WORK INSTRUCTION: Starting at the top of the records, output every line through the one that contains "The width and height of the screenshot is (2420, 1512).", keeping each exactly as it appears.

▬▬▬▬▬▬▬▬▬▬

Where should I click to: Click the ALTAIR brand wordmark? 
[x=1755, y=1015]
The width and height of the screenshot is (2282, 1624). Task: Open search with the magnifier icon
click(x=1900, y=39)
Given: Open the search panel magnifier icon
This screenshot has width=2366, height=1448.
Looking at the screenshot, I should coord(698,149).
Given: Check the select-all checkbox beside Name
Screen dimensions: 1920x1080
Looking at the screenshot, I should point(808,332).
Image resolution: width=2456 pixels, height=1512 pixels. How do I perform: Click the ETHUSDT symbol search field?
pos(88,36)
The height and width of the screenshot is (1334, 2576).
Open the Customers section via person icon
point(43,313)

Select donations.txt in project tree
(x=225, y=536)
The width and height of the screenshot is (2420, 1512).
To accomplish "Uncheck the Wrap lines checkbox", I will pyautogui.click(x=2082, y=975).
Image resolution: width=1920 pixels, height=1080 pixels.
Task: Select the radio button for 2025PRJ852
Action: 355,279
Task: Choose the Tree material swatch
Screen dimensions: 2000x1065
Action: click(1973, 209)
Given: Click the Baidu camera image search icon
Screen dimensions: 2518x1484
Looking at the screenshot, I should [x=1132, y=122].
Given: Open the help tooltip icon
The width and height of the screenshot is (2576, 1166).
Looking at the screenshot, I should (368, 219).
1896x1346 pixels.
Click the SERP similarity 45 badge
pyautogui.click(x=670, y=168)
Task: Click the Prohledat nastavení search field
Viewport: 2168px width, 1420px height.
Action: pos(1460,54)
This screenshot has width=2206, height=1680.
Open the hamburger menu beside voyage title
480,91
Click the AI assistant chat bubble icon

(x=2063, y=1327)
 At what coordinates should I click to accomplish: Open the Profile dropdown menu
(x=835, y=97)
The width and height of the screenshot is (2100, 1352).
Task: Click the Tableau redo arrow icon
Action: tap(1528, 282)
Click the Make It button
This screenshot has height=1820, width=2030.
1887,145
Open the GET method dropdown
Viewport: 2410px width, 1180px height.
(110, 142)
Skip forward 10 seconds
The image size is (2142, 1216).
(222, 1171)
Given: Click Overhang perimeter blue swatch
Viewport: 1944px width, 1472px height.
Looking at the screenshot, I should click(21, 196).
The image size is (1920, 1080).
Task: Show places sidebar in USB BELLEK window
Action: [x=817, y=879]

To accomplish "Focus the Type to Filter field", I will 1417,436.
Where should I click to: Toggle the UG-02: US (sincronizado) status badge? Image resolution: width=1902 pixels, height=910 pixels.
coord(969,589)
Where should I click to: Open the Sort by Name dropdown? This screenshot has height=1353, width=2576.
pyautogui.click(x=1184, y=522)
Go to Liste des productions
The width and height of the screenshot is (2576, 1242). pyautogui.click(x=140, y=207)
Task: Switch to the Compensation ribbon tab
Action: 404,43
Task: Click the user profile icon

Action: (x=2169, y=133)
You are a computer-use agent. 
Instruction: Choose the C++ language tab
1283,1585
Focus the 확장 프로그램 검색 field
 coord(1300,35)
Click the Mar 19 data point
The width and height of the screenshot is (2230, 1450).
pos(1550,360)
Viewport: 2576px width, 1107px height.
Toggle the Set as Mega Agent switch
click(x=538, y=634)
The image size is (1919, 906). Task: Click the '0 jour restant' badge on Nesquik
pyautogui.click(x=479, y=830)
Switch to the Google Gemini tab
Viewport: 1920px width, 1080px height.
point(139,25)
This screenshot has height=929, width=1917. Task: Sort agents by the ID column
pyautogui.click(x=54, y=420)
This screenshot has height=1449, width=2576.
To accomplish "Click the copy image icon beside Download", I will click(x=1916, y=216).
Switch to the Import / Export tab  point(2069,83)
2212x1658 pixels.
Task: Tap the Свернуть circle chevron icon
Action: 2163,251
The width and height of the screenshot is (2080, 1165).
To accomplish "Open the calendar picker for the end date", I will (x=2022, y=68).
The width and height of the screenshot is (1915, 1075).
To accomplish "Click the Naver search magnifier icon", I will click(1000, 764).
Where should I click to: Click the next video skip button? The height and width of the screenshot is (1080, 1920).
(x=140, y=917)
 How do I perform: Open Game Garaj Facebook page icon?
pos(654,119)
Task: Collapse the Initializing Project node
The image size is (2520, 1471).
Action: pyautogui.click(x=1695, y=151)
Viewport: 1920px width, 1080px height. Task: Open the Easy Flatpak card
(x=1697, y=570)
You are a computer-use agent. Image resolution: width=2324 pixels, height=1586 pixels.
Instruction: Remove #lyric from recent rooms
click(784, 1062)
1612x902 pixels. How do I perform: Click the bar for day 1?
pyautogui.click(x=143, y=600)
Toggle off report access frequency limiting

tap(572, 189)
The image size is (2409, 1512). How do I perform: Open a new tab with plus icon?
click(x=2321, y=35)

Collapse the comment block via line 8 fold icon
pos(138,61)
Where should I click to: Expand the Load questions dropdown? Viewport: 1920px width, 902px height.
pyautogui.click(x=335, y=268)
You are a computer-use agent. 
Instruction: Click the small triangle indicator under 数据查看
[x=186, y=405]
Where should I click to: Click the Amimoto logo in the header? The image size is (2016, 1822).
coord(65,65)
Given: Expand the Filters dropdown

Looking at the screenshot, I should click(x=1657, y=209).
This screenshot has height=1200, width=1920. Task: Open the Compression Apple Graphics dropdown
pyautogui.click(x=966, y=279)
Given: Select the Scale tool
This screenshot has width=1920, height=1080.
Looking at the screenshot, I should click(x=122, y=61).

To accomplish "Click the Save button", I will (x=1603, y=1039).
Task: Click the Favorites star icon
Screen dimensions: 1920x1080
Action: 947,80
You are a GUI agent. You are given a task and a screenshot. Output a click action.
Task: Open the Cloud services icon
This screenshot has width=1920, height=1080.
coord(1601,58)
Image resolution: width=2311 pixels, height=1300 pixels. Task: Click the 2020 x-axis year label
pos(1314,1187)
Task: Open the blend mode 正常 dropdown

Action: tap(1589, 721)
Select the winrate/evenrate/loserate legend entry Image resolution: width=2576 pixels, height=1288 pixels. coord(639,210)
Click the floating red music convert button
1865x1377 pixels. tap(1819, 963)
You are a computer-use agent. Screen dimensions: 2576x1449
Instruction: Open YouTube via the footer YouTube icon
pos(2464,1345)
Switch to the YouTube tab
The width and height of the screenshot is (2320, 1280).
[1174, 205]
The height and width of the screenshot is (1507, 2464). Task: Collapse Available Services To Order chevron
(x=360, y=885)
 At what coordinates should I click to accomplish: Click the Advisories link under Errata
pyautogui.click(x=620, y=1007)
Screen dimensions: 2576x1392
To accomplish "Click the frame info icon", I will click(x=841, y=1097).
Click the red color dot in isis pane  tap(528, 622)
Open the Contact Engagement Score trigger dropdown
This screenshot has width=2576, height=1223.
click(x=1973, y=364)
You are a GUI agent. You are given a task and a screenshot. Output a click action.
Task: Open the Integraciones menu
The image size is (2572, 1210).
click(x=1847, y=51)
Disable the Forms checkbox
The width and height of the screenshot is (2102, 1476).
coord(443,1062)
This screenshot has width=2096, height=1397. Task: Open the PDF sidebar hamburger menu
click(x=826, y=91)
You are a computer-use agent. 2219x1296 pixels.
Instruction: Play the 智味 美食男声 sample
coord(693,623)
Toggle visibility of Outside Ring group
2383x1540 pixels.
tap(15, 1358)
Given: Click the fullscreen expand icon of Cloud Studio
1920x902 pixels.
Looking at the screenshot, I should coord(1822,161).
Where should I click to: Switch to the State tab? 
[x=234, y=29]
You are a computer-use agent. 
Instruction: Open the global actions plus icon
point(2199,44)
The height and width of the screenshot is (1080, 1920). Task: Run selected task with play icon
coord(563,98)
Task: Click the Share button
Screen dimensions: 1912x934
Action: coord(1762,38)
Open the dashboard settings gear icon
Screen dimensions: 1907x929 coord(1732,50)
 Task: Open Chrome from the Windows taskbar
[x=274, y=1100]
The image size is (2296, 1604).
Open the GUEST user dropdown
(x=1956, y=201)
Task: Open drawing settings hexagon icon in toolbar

▬▬▬▬▬▬▬▬▬▬

EXERCISE RESPONSE:
Where should I click to: Click the ALTAIR brand wordmark? 
[x=1755, y=1015]
The width and height of the screenshot is (2282, 1624). Task: Open search with the magnifier icon
click(x=1900, y=39)
Given: Open the search panel magnifier icon
This screenshot has width=2366, height=1448.
Looking at the screenshot, I should coord(698,149).
Given: Check the select-all checkbox beside Name
Screen dimensions: 1920x1080
Looking at the screenshot, I should point(808,332).
Image resolution: width=2456 pixels, height=1512 pixels. How do I perform: Click the ETHUSDT symbol search field?
pos(88,36)
The height and width of the screenshot is (1334, 2576).
Open the Customers section via person icon
point(43,313)

Select donations.txt in project tree
(x=225, y=536)
The width and height of the screenshot is (2420, 1512).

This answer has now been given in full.